Makin, whose heritage comes from the Wiradjuri people and whose country is located west of the Blue Mountains in Australia, shares a sad tale about Barangaroo, the fierce Cammeraygal wife who was married to Bennelong. She says that Barangaroo, the leader of Barangaroo’s clan, was a very strong woman.

“When she was about to give Bennelong’s baby birth, Governor Arthur Phillip tried to convince her to go to the hospital because he believed that it would be safer. Barangaroo thought that a hospital meant death and wanted to keep to the tradition of giving birth in the country.

Unfortunately, the baby died from complications.
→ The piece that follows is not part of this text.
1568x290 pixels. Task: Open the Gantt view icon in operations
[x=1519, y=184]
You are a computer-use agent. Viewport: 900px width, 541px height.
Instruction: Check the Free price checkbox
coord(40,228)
Matty Webb is our Kamilaroi Guide and has worked as a television producer for Indigenous station NITV. He says that some infant females were wrapped in fishing wire around their little fingers to sever it and then throw the “pinky” into the water. This was both a symbolic gesture as well as a practical way to make fishing easier.

We climb steadily in the humid air, accumulating a vocabulary that includes “warami” or “hello”, Warrane, Sydney Cove, and Tallawaladah – the place we call The Rocks. Goat Island, to the west, is known by Indigenous peoples to be the eye of the Eel who travel through the harbor. We learn that “burra” is Eel.

Webb shows us the eel dance as we reach the summit at 134 meters above sea level. Our jumpsuits and harnessed bodies are awkwardly shifted from left to right as we sway. Most of us have never danced on the Harbour Bridge before.

After we have taken in the visual context, we can now place Indigenous clans, words, and places in the appropriate flags. The Australian and New South Wales flags are the only two flying.

Only during the Reconciliation, Naidoc, and 26 January does the Aboriginal flag fly on this bridge. Wesley Enoch, director of the Sydney Festival, says that there is talk about a third pole being erected. That would be incredible. “The more we talk about this, the closer it gets to becoming a reality.”

Enoch, who is from Noonuccal Nuugi, believes that the recent change in Australia’s National Anthem, Advance Australia Fair, by substituting “one,” for “young,” in “For we are free and young,” was a small but positive step.

He says that the thought behind the words “change” is more important than just the word itself. “I would like that way of thinking to influence a lot of conversations about the [Indigenous] voices in parliament.

“In many respects, we are moving beyond reconciliation to talk more about sovereignty and Treaty. Burrawa is a good way to look at sovereignty: Understand the story and where First Nations people came from.”